Si nous disons que l’éolien est une industrie nuisible, ses promoteurs répondront sans broncher que ses nuisances peuvent être très largement éliminées : les terres rares, on va pouvoir s’en passer4, on peindra les pales en noir pour éviter le massacre des oiseaux et chauves-souris et la bétonisation aussi pourra être évitée, ne fût-ce qu’en transportant les parcs éoliens en haute mer (pauvre mer !). Face au discours du solutionnisme technologique, la seule position qui tienne consiste à dire que l’éolien industriel est nuisible avant tout parce que c’est une industrie. Quand, en octobre 2020 des « Pelauds qui doutent » appelaient à une réunion avec Jean-Baptiste Vidalou, l’un des animateurs de la lutte de l’Amassada en Aveyron, pour discuter des projets éoliens à Eymoutiers et ailleurs, ces Pelauds-là ne manquaient pas de lier cette question à celle des compteurs Linky et de la 5 G en train d’arriver sur le territoire. L’élargissement des horizons de la lutte n’a pas conquis, semble-t-il, la majorité des participants à la réunion.
On peut toujours rêver de se fabriquer sur la Montagne limousine ou ailleurs une île heureuse à l’abri de l’histoire contemporaine : mais tôt ou tard, et certainement plus tôt que tard, le rêve tournera au cauchemar quand la prochaine pandémie, ou la bien pire vague de chaleur, ou le nuage nucléaire, arriveront sur nos belles forêts, bref quand tous ces événements globaux bousculeront l’illusion localiste. Dans ce contexte, la lutte locale aura l’effet d’un cautère sur une jambe de bois, si elle ne se relie pas dès maintenant en paroles et en actes à une remise en cause globale du capitalisme industriel. On ne peut pas choisir entre les jeunes loup.ve.s du capitalisme vert, indécrottables admirateurs.trices du Progrès qui répètent en boucle la « bonne nouvelle » : « Les solutions existent, et elles sont sources de profit » (Morgane Créach, directrice du Réseau Action Climat), et les vieux requins du « en avant comme avant ». Les problèmes engendrés par l’État, par la technologie, par la civilisation industrielle, ne pourront pas être résolus par l’État, par la technologie, par la civilisation industrielle. Et moins encore par les politiciens, si verts fussent-ils, qui sont à son service.

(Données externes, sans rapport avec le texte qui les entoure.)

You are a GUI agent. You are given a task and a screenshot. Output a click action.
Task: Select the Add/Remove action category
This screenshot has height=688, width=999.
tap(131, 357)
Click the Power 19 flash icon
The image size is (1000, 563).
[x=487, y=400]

Aucune technologie n’est neutre, car toutes ont des implications sociales et matérielles spécifiques, à la fois en amont pour être conçues et fabriquées (les terres rares et les composants électroniques de nos smartphones produits de la surexploitation au Congo ou en Chine), et en aval, par les effets qu’elles induisent (la dévastation écologique, le gaspillage énergétique, l’aliénation numérique). Il n’y a pas d’énergie propre. Toute source d’énergie utilisée à une vaste échelle aura toujours des effets négatifs sur l’environnement, et ces effets ne cesseront de s’avérer mortifères aussi longtemps que l’énergie servira principalement au développement élargi du capital. Seule une relocalisation véritable de la production d’énergie, au plus près des ressources du lieu et des vrais besoins vitaux, humains et non-humains, peut contenir les inévitables retombées négatives. Un tel bouleversement n’est concevable qu’à travers la création de communes libres et fédérées.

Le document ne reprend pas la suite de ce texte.